◆ Compito
Continua l'articolo sull'economia turca riportato qui sotto, riprendendo subito dopo la sua ultima frase.

◆ Pagina
··········

Così, il vice-premier Mehmet Simsek e l’ex Ministro delle Finanze Naci Agbal, dalla politica pro-business e liberale, sono stati sostituiti da un volto già da tempo osteggiato, per via del possibile nepotismo.

Tra gli altri grandi nomi, spiccano quelli del vicepresidente Fuat Oktay, ex dirigente di Turkish Airlines, Mevlut Cavusoglu riconfermato agli Esteri, Suleyman Soylu agli Interni e Abdulhamit Gul alla Giustizia, tutti alquanto vicini agli ideali del leader.

Le aspettative dei mercati, che speravano nella riconferma dei pochi volti turchi meno ostili, sono state quindi deluse, e le prospettive future tornano a tingersi di nero.

L’economia turca, caratterizzata da un forse eccessivo populismo e da politiche monetarie e fiscali alquanto accomodanti, sta vedendo un ritorno all’inflazione, pari al 12% su base annua, e in irrefrenabile salita.

Secondo il parere degli esperti, le principali difficoltà della Turchia sono riconducibili alla Banca Centrale Turca, che non è riuscita a raggiungere gli obiettivi prefissati di anno in anno e la cui indipendenza è stata a più riprese messa in dubbio.

··········

◆ Elenco dei record
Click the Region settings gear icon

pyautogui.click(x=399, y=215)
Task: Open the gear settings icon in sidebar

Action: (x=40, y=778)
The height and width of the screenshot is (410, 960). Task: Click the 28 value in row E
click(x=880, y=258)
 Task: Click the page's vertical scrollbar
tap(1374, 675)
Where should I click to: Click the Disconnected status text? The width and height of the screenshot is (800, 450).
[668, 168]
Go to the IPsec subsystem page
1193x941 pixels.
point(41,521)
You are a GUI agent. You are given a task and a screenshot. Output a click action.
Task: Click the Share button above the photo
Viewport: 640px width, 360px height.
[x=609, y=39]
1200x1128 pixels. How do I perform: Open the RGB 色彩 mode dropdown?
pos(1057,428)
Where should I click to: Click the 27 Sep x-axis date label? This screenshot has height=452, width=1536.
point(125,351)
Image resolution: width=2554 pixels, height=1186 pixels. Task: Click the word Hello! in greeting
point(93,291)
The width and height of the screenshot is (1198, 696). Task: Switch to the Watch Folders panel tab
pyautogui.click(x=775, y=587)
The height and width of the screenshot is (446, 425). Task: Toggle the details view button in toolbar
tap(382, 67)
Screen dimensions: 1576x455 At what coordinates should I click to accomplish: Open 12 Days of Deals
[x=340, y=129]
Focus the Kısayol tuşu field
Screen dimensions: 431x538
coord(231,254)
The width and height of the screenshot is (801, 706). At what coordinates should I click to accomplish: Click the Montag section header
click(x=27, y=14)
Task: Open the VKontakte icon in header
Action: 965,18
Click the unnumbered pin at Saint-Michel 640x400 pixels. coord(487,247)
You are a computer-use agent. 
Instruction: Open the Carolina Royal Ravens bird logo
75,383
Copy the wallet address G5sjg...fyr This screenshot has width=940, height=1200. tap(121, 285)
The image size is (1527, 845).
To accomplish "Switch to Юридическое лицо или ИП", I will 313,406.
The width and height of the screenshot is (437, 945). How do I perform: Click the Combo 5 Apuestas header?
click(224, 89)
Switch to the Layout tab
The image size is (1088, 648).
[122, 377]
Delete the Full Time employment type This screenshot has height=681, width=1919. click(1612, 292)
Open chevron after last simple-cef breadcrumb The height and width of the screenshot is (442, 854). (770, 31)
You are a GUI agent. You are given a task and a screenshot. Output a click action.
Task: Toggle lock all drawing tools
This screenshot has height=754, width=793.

··········

◆ Risultato dell'esercizio
Adesso, con le novità introdotte dal Presidente, prima tra tutte la già citata nomina del Governatore della banca centrale, difficilmente l’istituto potrà formulare una ricetta di politica monetaria in grado di contrastare l’inflazione.

A ciò si aggiunge un deprezzamento della lira turca del 25% dall’inizio dell’anno e un eccessivo deficit delle partite correnti, pari a circa 55 miliardi di dollari. Quest’ultimo è direttamente imputabile alla contrazione degli investimenti stranieri a causa dei recenti mutamenti politici. Se si considerano le nuove riforme fiscali americane e il mutato contesto globale, anche la quota di capitali di fondi stranieri mostra una contrazione. Inoltre, le riserve di valuta straniera si sono sensibilmente ridotte, avvicinandosi a quota 80 miliardi di dollari.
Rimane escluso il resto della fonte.